Aktualności Aktualności

Czyżby jesień?

Sierpień jeszcze trwa, ale przyroda w tym roku przygotowuje się na zmianę pory roku jakby wcześniej.

Lasy Puszczy Białowieskiej bardzo powoli zaczynają przybierać kolorowe szaty. Drzewa żółcą się pierwszymi jesiennymi barwami. Dno lasu zaczyna okrywać się dywanem spadających już pierwszych liści.

Drzewa owocowe uginają się od dojrzewających jabłek i gruszek - chociaż w tym roku urodzaj jest znacznie mniejszy od ubiegłorocznego.

Pola zadziwiają tajemniczością, które okrywa lekka mgiełka oraz korale przejrzystej rosy. 

Zwierzęta również zaczynają powoli przygotowywać się do chłodów – napotkana na spacerze wiewiórka buszowała w leszczynie, w poszukiwaniu smakołyków.

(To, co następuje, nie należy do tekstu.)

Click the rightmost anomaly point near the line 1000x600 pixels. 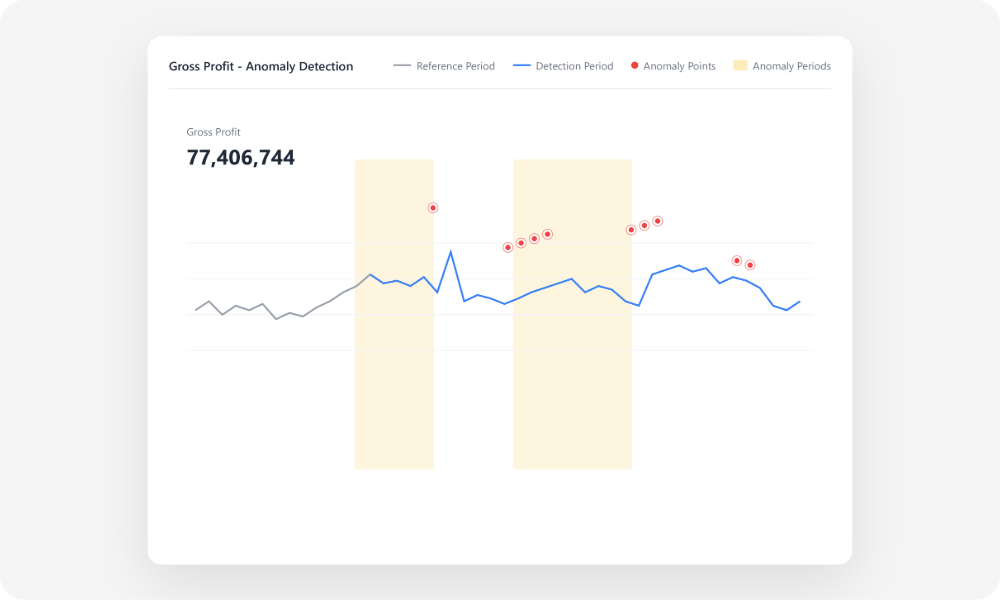pyautogui.click(x=749, y=263)
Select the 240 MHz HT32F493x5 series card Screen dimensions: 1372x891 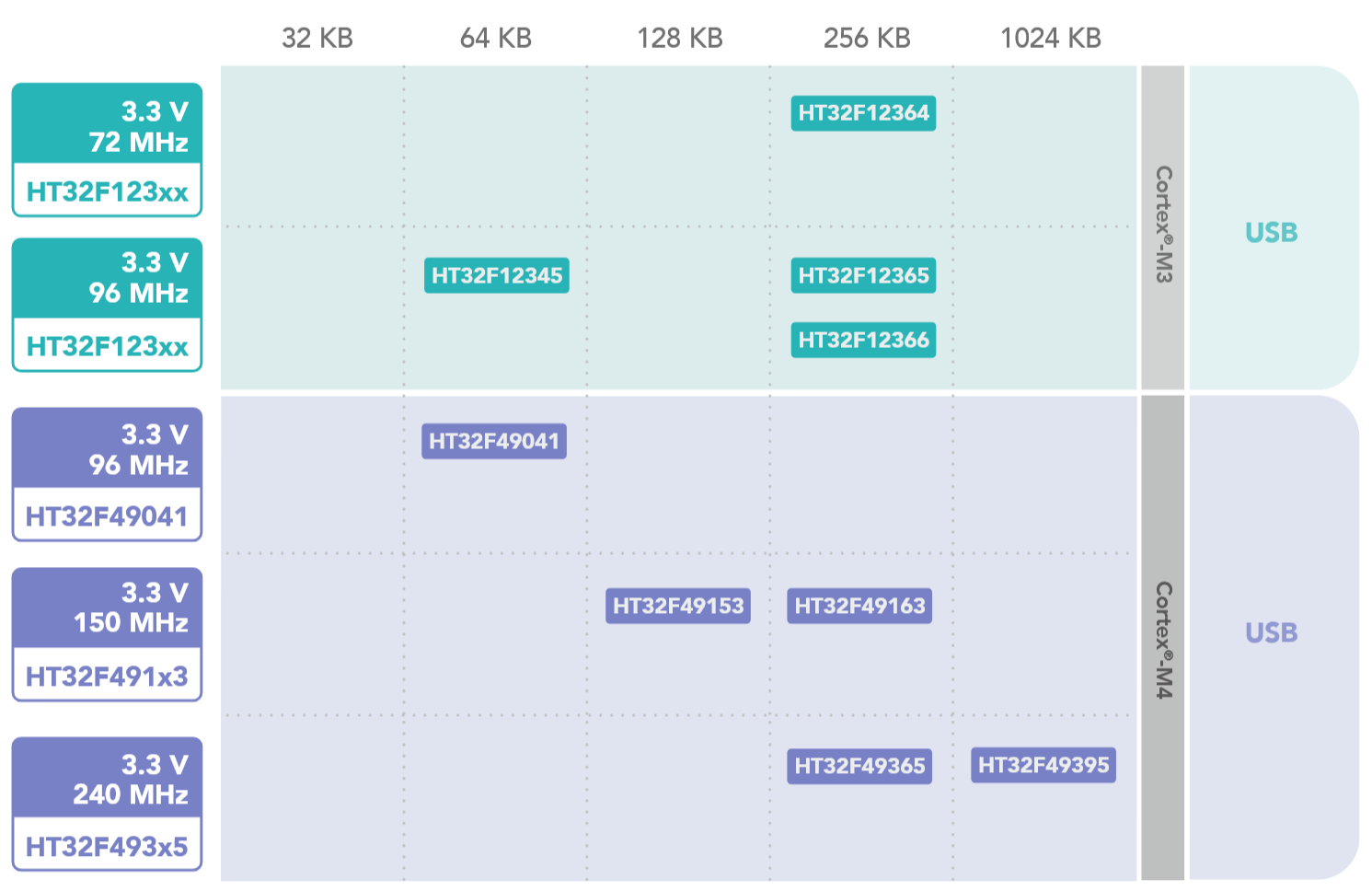point(107,804)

Jaskółki, nieodłączne wiejskie towarzyszki na wiosenno - letnim niebie, zaczynają szykować się do odlotu.

Właśnie teraz możemy je obserwować, gdy siedząc na drutach telefonicznych radośnie świergolą  wyglądając jak nuty na pięciolinii. To swoiste sejmiki tych ptaków. Sposobią się do odlotu tworząc więź ptaków wychowanych na tym samym terenie. Cały jednak czas wypatrują latających w powietrzu much. 

Inne małe ptaki również szykują się do odlotu na zimowiska.

Kiedy  zaczną odlatywać, to nieomylny  znak, że tegoroczne lato mija bezpowrotnie.